3 de febrero de 2015

Santa MARÍA DE SAN IGNACIO THÈVENET. (1774-1837).


(Claudina Thèvenet).

Martirologio Romano: En Lyon, en Francia, santa María de San Ignacio (Claudina) Thévenet, virgen, quien, movida por la caridad y con ánimo esforzado, fundó la Congregación de las Hermanas de Jesús y María, para la formación espiritual de las jóvenes, especialmente las de condición humilde.
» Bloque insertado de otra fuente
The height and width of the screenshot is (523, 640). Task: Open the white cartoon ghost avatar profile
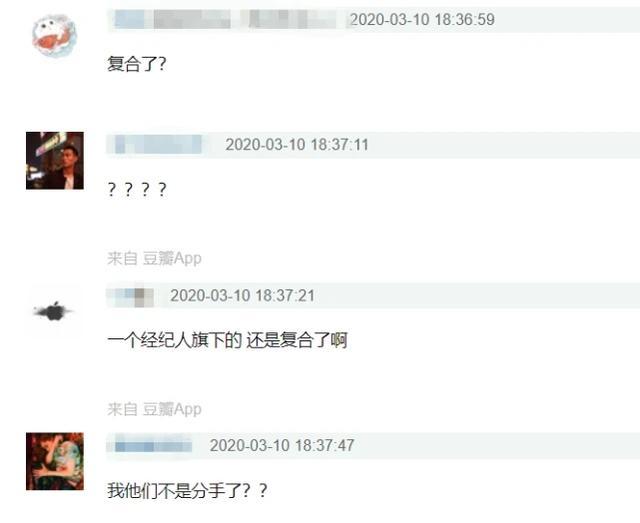(x=54, y=36)
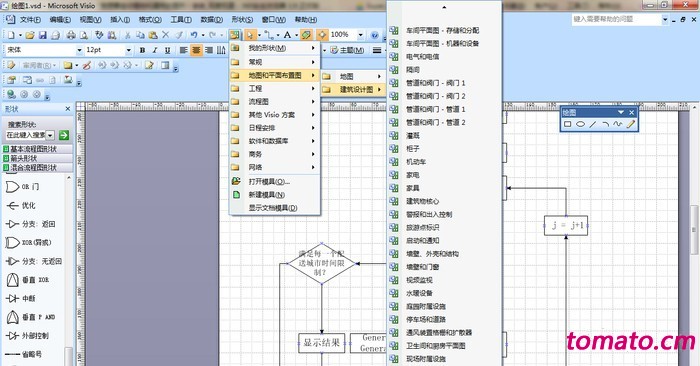Click the Pencil tool in drawing toolbar
Screen dimensions: 700x366
(630, 124)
Nació en Lyon, en el seno de una familia acomodada. Glady, como así la llamaban sus familiares, ejerció muy pronto un fuerte influjo sobre los suyos. En el internado de la abadía benedictina de Saint-Pierre-les-Nonnains recibió “una esmerada educación integral”. Vivió en su adolescencia los horrores de la Revolución y la quiebra de la industria familiar. Presenció el fusilamiento de sus hermanos y recibió de ellos la enseñanza del perdón para los violentos: “¡Perdona, Glady, como nosotros perdonamos!”, como así hizo cuando pasó aquel período histórico. El esfuerzo hecho en aquel día y las tragedias que vivió le produjeron una cefalea que persistió durante toda su vida, a la que solía llamar su "Terror". 
En este tiempo, con 19 o 20 años, tuvo novio. Pero ahora la experiencia del perdón y de la fortaleza que brotaba del amor misericordioso de Dios cambió el rumbo de su vida. Convencida de que tanto odio era como consecuencia del desconocimiento de Dios, se preparó para la misión a la que la Providencia le había destinado: primeramente (1815-1818) como directora de un activísimo centro caritativo y de formación espiritual, constituido por la "Providencia de San Bruno" y la "Congregación de damas creadas en Lyon en honor del Sagrado Corazón de Jesús", centro animado por el sacerdote jesuita André Coindre (“Las providencias” eran instituciones benéficas creadas a principios del siglo XIX para acoger a los niños pobres, enseñarles el oficio y formales cristianamente). 
En 1818, en compañía de un grupo de amigas y animada por el padre Coindre, a la aventura de reformar la sociedad en la educación de la juventud, especialmente maltratada, que a su vez crearan familias en cuyo seno nacieran futuras generaciones donde naciera la paz y el amor. Nació así la Congregación de las religiosas de Jesús y María, bajo la Regla de san Agustín y las Constituciones de san Ignacio en 1818. Claudina tomó el nombre de María de San Ignacio. En efecto, abrió inmediatamente en Fourvière un pensionado para jóvenes de familias acomodadas, y una Providencia para las huérfanas y jovencitas abandonas, a las cuales aseguró una esmerada educación religiosa y social y, además de un oficio, el de tejedoras de la seda (la industria de aquellos días de la ciudad de Lyon). Pronto la nueva fundación se extendió por todo el mundo. Los comienzos no fueron fáciles, pero Claudina tuvo una enorme confianza en la Providencia: “Dios proveerá” será una de sus frases habituales. “Comunicar la bondad operante de Dios” y “hacer conocer y amar a Jesús y a María”. La Congregación de Jesús María estaba bien fundada, así lo aseguró san Juan Bautista María Vianney. Murió en la misma ciudad diciendo “¡Qué bueno es Dios!”. Fue canonizada el 21 de marzo de 1993 por san Juan Pablo II.